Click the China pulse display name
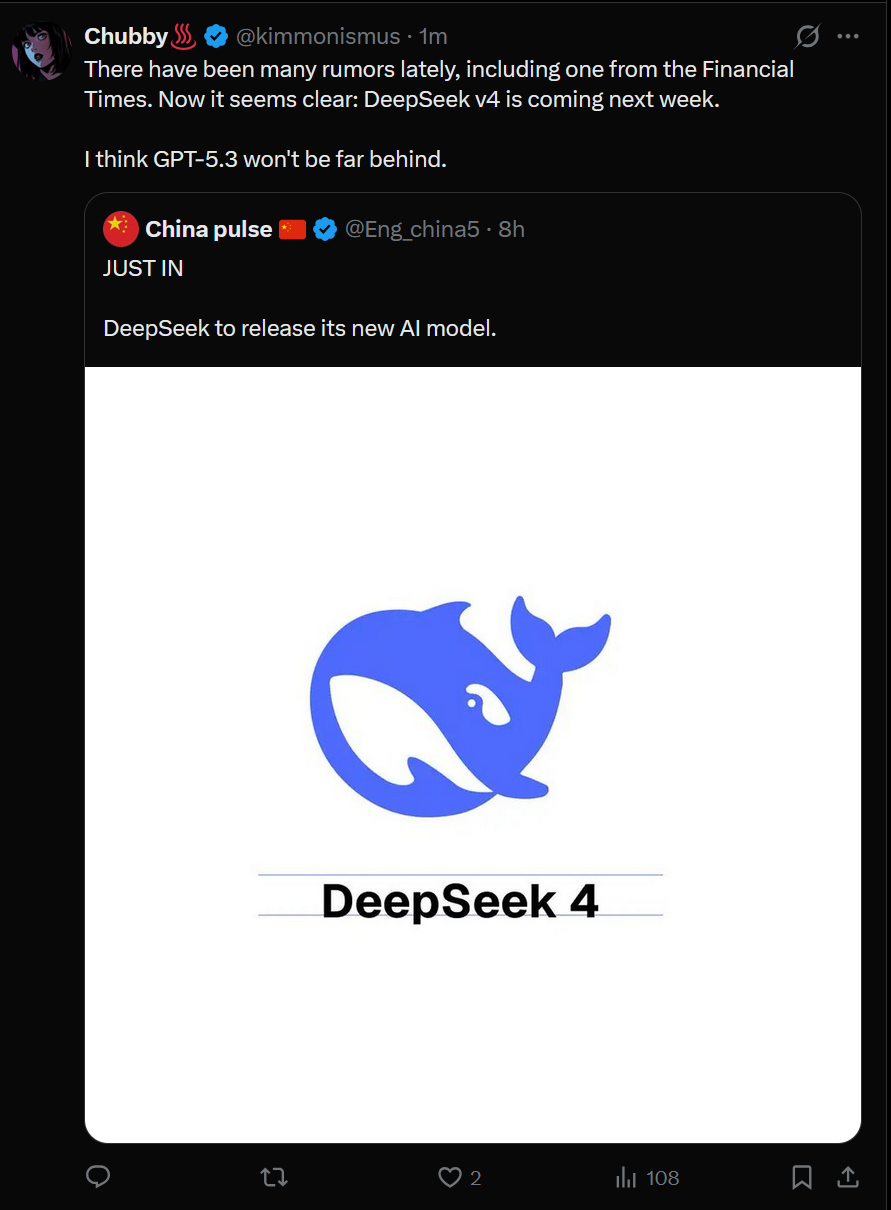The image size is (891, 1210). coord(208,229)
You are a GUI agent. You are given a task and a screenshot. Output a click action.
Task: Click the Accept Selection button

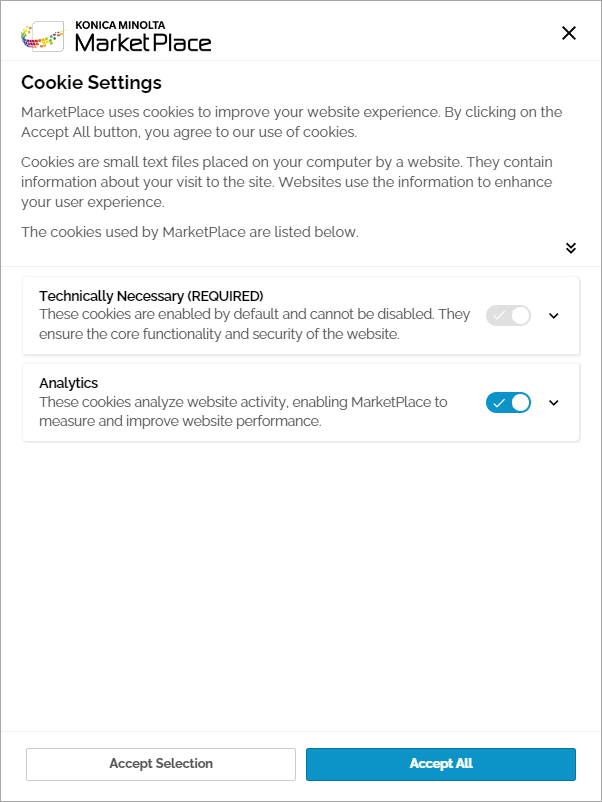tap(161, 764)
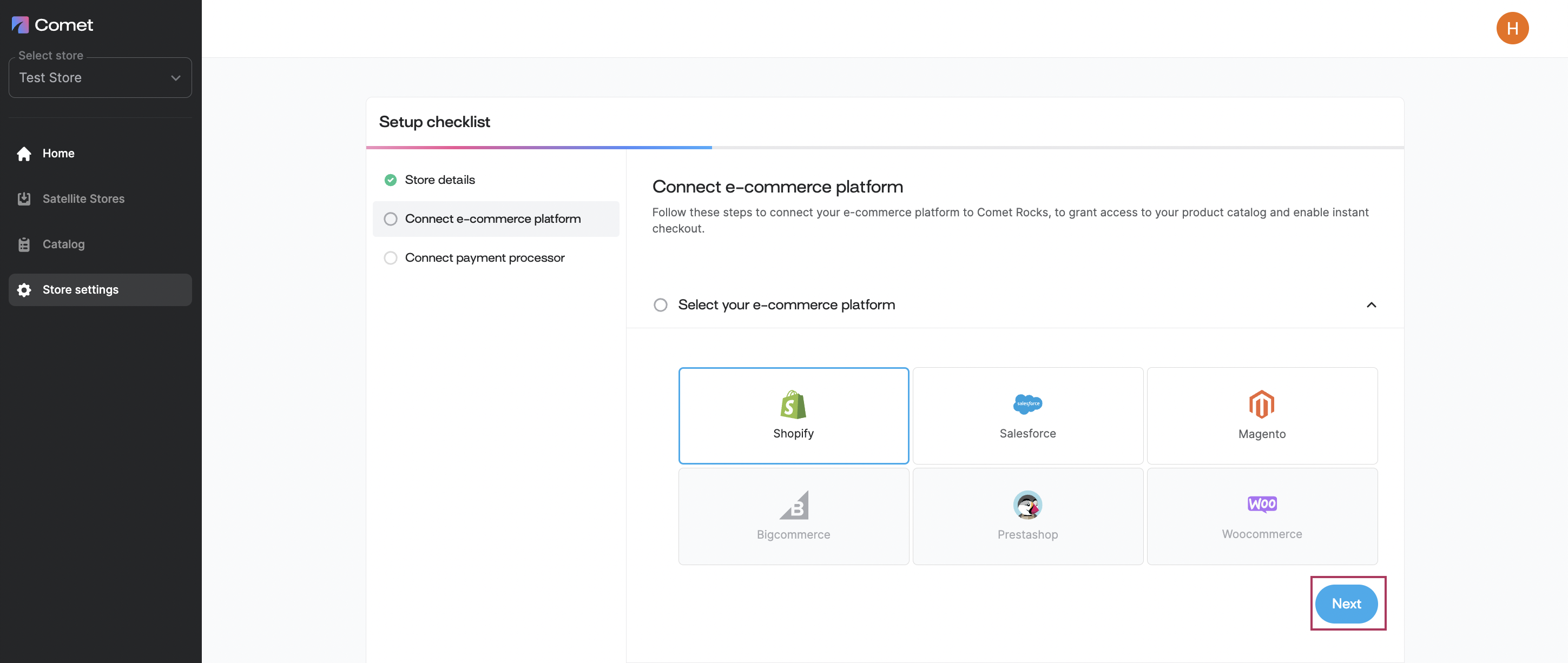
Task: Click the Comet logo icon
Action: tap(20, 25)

....................

Task: What is needed is a word-for-word restatement of the entries, minus any pictures.

Response area:
Click the China pulse display name
The image size is (891, 1210). coord(208,229)
You are a GUI agent. You are given a task and a screenshot. Output a click action.
Task: Click the Accept Selection button

tap(161, 764)
Task: Click the Comet logo icon
Action: tap(20, 25)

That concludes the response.